START Data provided
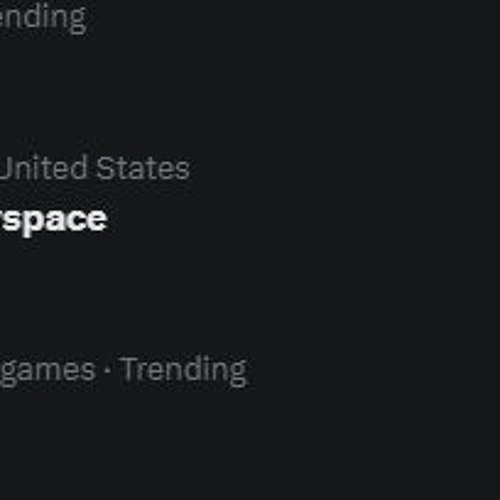
Task: Click the word "States" in the location label
Action: pyautogui.click(x=143, y=168)
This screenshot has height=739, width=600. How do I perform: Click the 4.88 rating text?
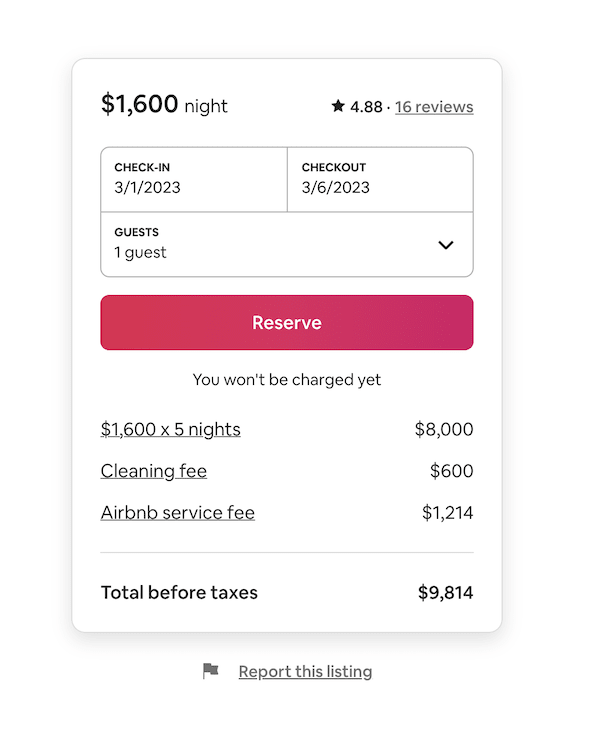(366, 107)
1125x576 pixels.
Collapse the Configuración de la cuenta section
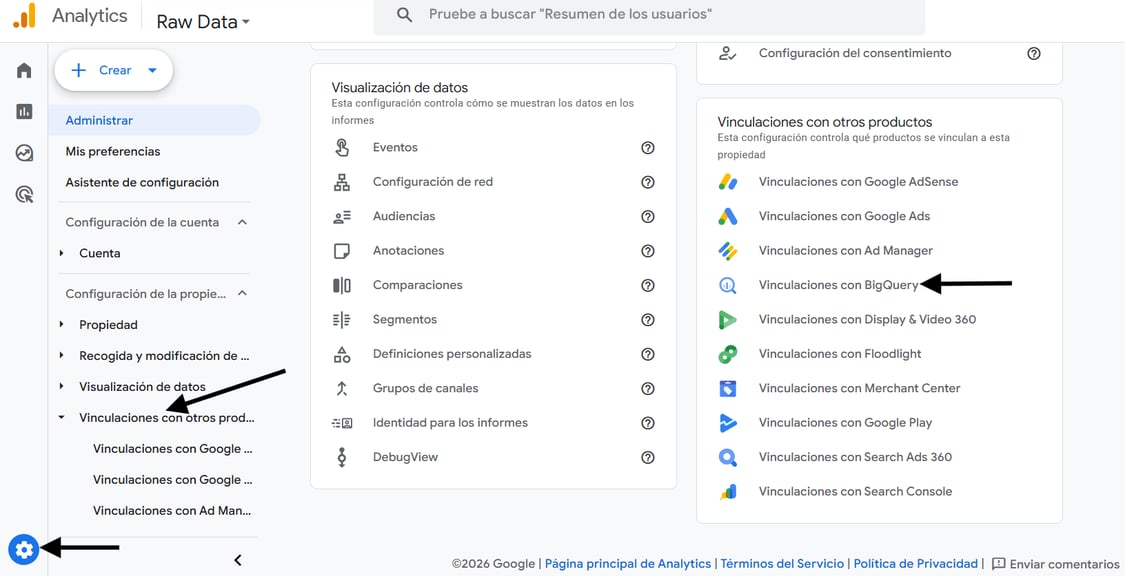(x=241, y=221)
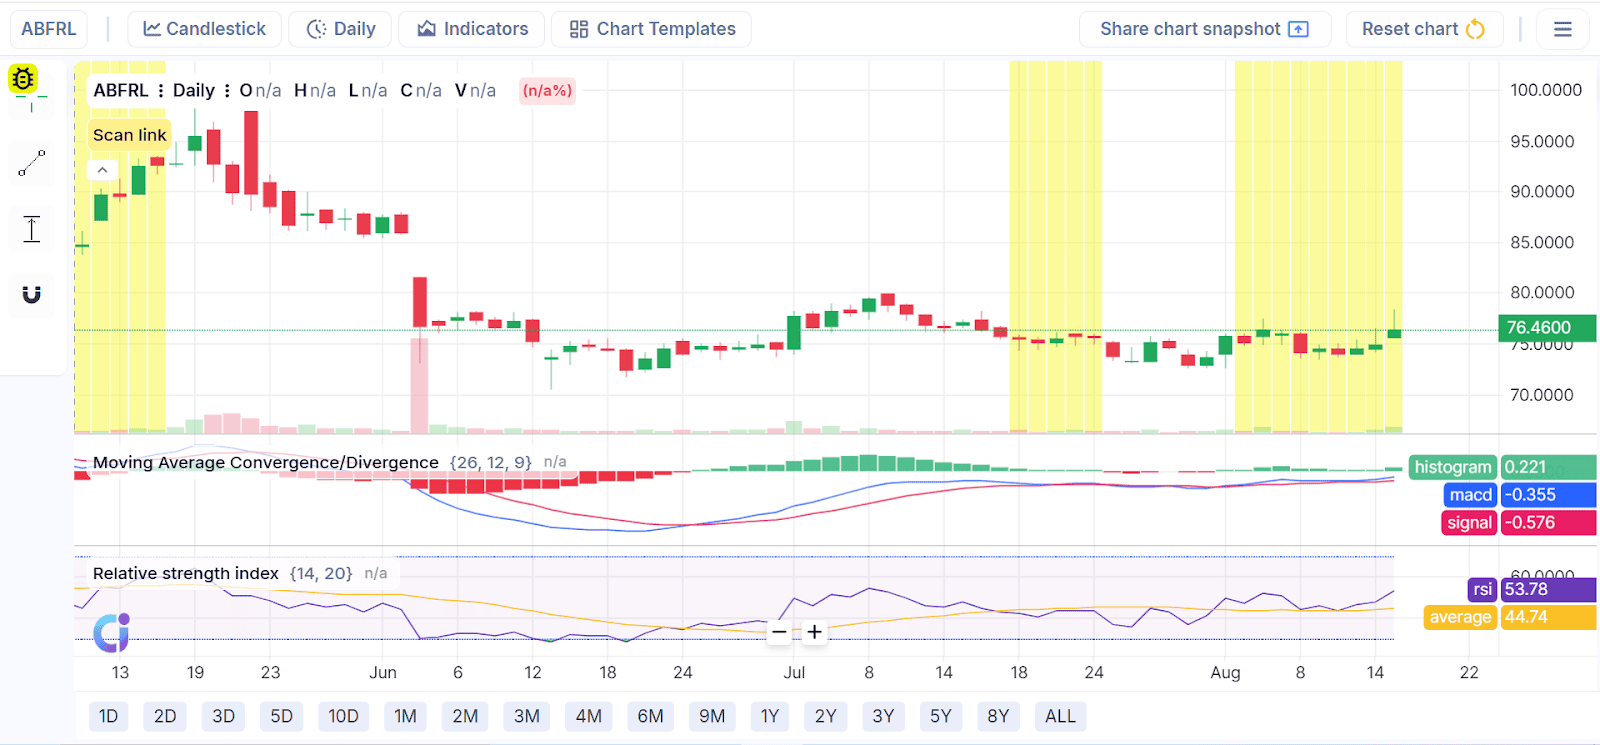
END Data provided
*Exercise aim*
What is needed is a word-for-word repeat of every line from the line with "This screenshot has" to the end of the entries above; leave out the pictures.

*Response*
This screenshot has height=739, width=600. How do I perform: Click the 4.88 rating text?
(366, 107)
1125x576 pixels.
Collapse the Configuración de la cuenta section
(x=241, y=221)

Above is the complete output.